Hence, I thought, I need to build my own language model files for my database.
So I went to http://www.speech.cs.cmu.edu/sphinxman/fr4.html to see what the general procedure would be
for training from scratch, and I found that a model needs to be built with a
tool called "mk_model_def". Curiously, neither its binary nor source code
exists on my system. In the SphinxTrain binary folder, all tools are there,
except mk_model_def.
What the hell is wrong with my installation? How do I build the language model
files?
That was wrong decision to read some outdated manual
There is nothing wrong I suppose. You need to build a language model or
download existing one
See documentation:
http://cmusphinx.sourceforge.net/wiki/languagemodelhowto
So I can choose between an outdated and an incomplete documentation? .....
As I wrote, I'm using Sphinx 3, not PocketSphinx or Sphinx4 (which is what the
"documentation" you linked is written for, it says).

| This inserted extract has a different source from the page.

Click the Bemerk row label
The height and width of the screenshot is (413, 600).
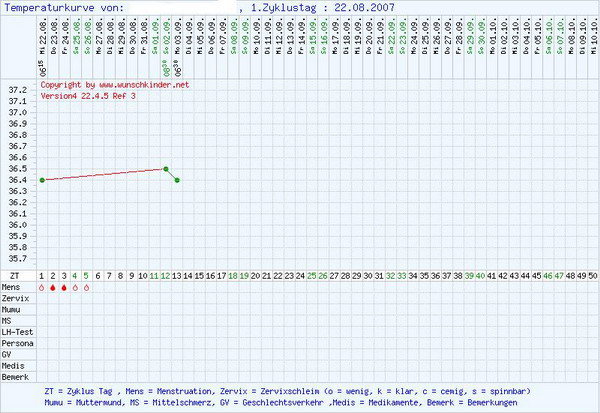coord(15,376)
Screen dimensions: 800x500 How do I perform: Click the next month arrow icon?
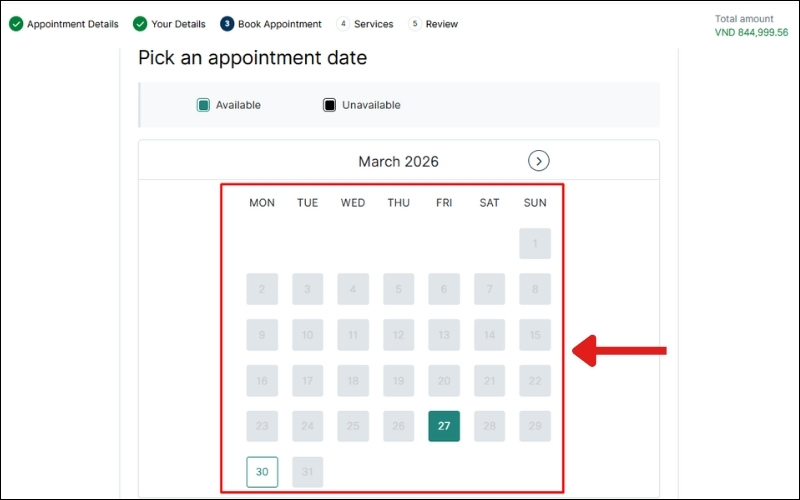539,161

Also, I need to be able to build models offline, hence lmtool is not an
option.
.
We are trying to keep our documentation uptodate, but it's a hard task. Most
reliable source is of course our website
http://cmusphinx.sourceforge.net and
source tarballs. All other sources are often outdated and can not be trusted.
This is not the best choice as well. You can read about versions here:
http://cmusphinx.sourceforge.net/wiki/versions
In short, if you don't know how to build a language model, sphinx3 is not for
you.
The page above lists several options to build model offline. Read it
carefully.
Hm, interesting. Let me ask a more fundamental question then.

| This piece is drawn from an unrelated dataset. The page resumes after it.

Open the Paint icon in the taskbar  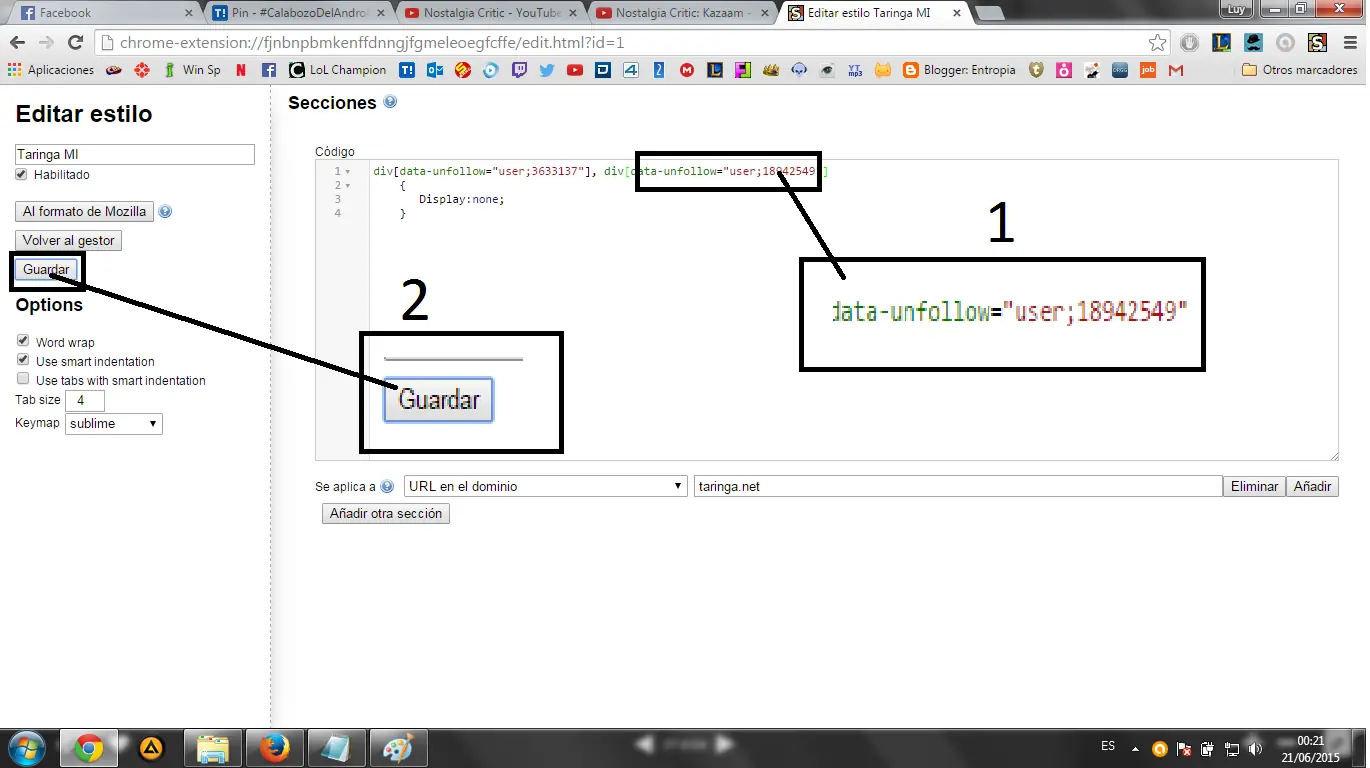(399, 747)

I've got hundreds of animal sound recordings. Each audio file contains one
sound with trailing silences. Bears, birds, horses, cows. No lingual phones,
no grammar logic, no continuous speech, just hundreds of separated animal
sounds from a few species. How would I (how would YOU?) go about telling them
apart with Sphinx? Using Sphinx 4? The time/work required to get acquainted
with S4 seems unreasonable, that's why I chose Sphinx 3 initially.
CMUSphinx projects provides you two type of recognizer. Fast one written in C
(pocketsphinx) and extensible one written in Java (sphinx4). However, they all
are highly optimized towards recognizing speech.
I don't see how CMUSphinx toolkit can help you to classify animal sounds. I
would better use custom feature extractor with GMM classifier. Or even better
SVM classifier. You could look at MARF
(http://marf.sourceforge.net) or LIUM
spkDiarization toolkit.
I see. However, I would still like to try it with Sphinx. Just to see how well
it competes with other HMM speech recognizers, for my specific task. I have
successfully classified the sounds with others, but I'm looking for
alternatives.
Could you point me to a PocketSphinx
manual/documantation/tutorial/walkthrough? I can't seem to find any.
You can find all required materials and links on our website:
http://cmusphinx.sourceforge.net/wiki
I know those pages. It's just that the tutorials given there are VERY
sparse. It's merely explained how to run a simplistic recognition run based on
predefined and pretrained models, which is of, well, limited use. But how to
actually use PocketSphinx is just not documented... and let's face it,
guessing what methods to call when, in what order, and why, just from the
Doxygen pages is an impossible task, at least if you want/need to know what
you're doing.
Thanks, your comments are important for us. We understand that our
documentation is far from being perfect and working on it.
If you have any specific question, feel free to ask.